Olhar Teatral, Por Paty Lopes, Crítica Teatral

Em 06/07/2023 às 10:10:50

Quando deixamos nossas casas para assistirmos uma obra teatral, não existe maior recompensa para nós, espectadores, que sair do espetáculo com a cabeça nas nuvens, em êxtase consigo mesmo, dizendo que valeu a pena ter ido ao teatro.

Esse é o caso da peça “A Cerimônia do Adeus”. Pode-se dizer que ficamos em estado de levitação, exatamente por isso, agradeço aos artistas, aos seus esforços, para nos presentearmos com esse trabalho, que julgo divinal ou mesmo celestial!

O espetáculo está no suntuoso teatro do Copacabana Palace. Mas, cá entre nós, essa obra poderia estar em qualquer outro espaço, que teria a mesma potência, pela beleza da montagem. Também por toda sua história. Estamos falando de um clássico do teatro brasileiro e isso basta.

Mas, como sabemos, o Copacabana Palace completou cem anos e escolheram receber seus espectadores em alto estilo, já que “A Cerimônia do Adeus” pertence a um dos maiores dramaturgos do nosso teatro. E que sigam as comemorações…
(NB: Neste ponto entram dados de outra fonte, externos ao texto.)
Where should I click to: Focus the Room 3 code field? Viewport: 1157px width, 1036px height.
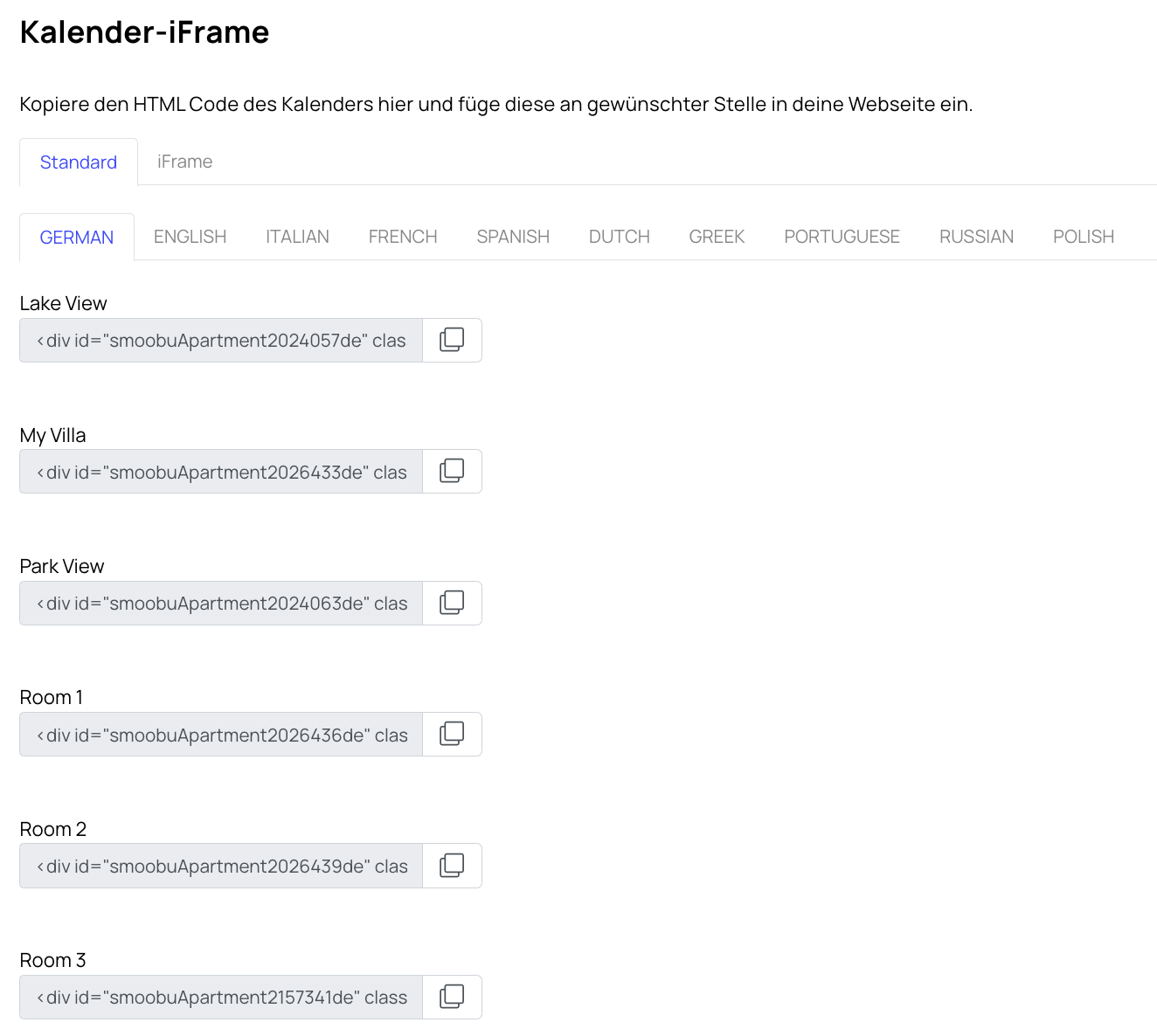click(221, 997)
O texto é do premiadíssimo Mauro Rasi. Além de ser atemporal, é majestoso, inteligentíssimo, contagiante, um passeio pela história do mundo, uma verdadeira revolução literária! Mesmo sendo o texto de 1987, a sensação é que foi escrito ontem, tamanha expertise do autor.

“Rasi deixou um conjunto impressionante de peças. 'A Cerimônia do Adeus' tem um recurso brilhante e original de dramaturgia”, diz Barbara Heliodora no livro "A História do Teatro no Rio de Janeiro".
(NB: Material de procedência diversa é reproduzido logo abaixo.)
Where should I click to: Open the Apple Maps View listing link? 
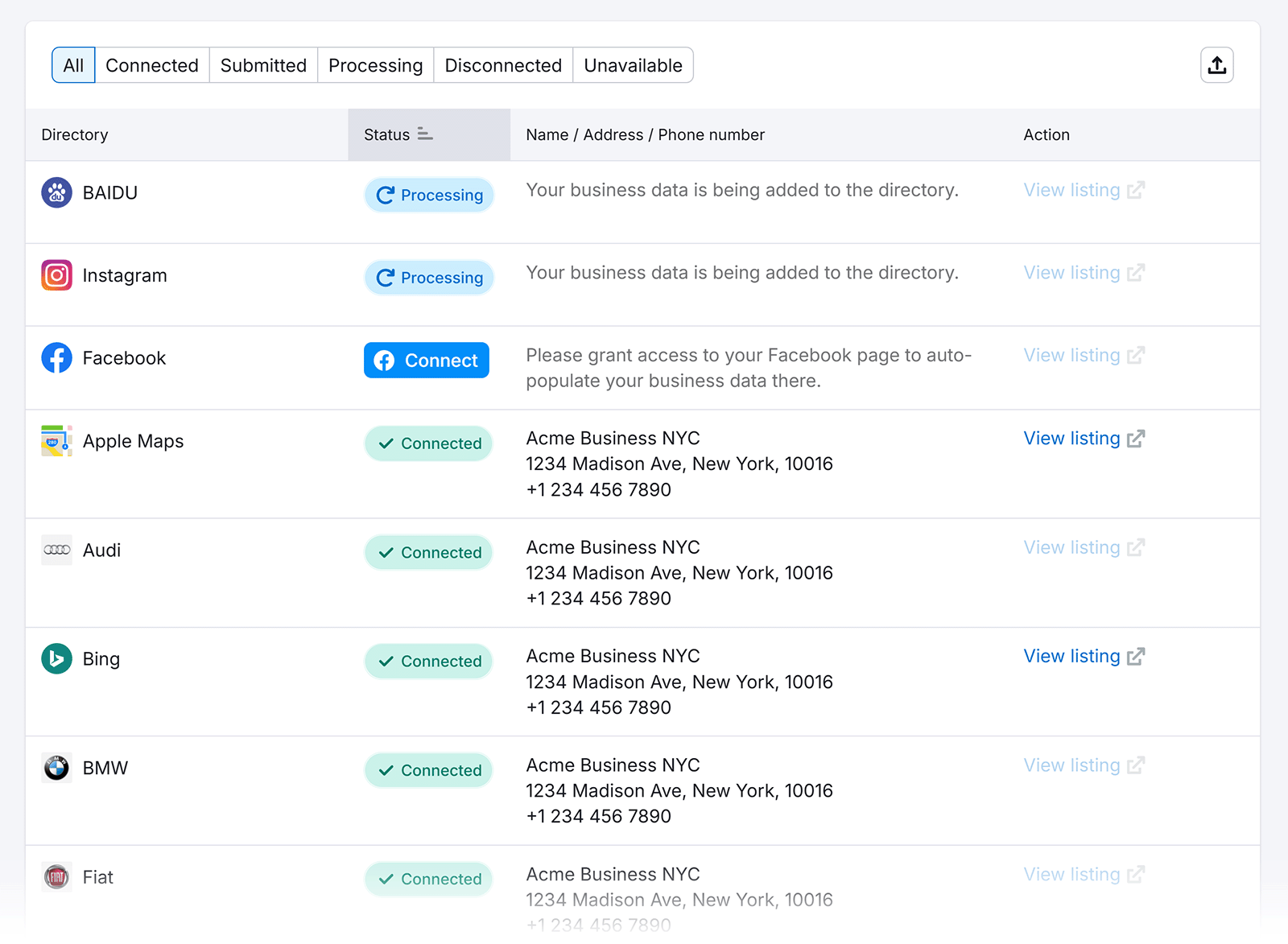pyautogui.click(x=1071, y=439)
Sérgio Mamberti, que interpretou Vado, o pai de Rasi em 'Pérola'', conheceu o dramaturgo durante a encenação de 'Caos Morto'' num festival de teatro amador de Campinas. "Eu tinha 23 anos e ele era uma criança. Quando vi a peça, percebi que seria um gênio'', diz Mamberti.

Assistam ao espetáculo para entenderem porque ambos são mais certos do que o frio do inverno de Moscou!

A primeira montagem foi aqui no Rio de Janeiro, no Teatro dos 4, com um elenco belíssimo e muitíssimo premiado. Eram eles: Yara Amaral, Nathalia Timberg, Flávio Antonio, Felipe Martins, Monah Delacy, Marcos Frota e Sergio Britto.

Sucesso de crítica e público na época. Pelo visto, hoje também.

Quando uma dramaturgia é posta em mãos de artistas de excelência, todos ganham, inclusive o espectador, o qual é o maior sentido de uma montagem. Sem plateia e sem artista, é impossível fazer teatro.

Já fiquei impactada com muitos cenários, e não foi o caso dessa montagem. Muito pelo contrário, em nada me chamou atenção ao entrar no teatro e ver umas portas nas laterais do palco. Mas quando o espetáculo começa, você passa a entender a concepção artística do cenógrafo, que teve uma criatividade além do que se espera do espectador. As portas servem de entrada e saída dos personagens, dando a verdadeira impressão que saem e entram dos cômodos de uma casa. Essas portas ajudam no dinamismo da peça, que mesmo diante de cem minutos de espetáculo, não sentimos passar, ficamos com vontade de mais!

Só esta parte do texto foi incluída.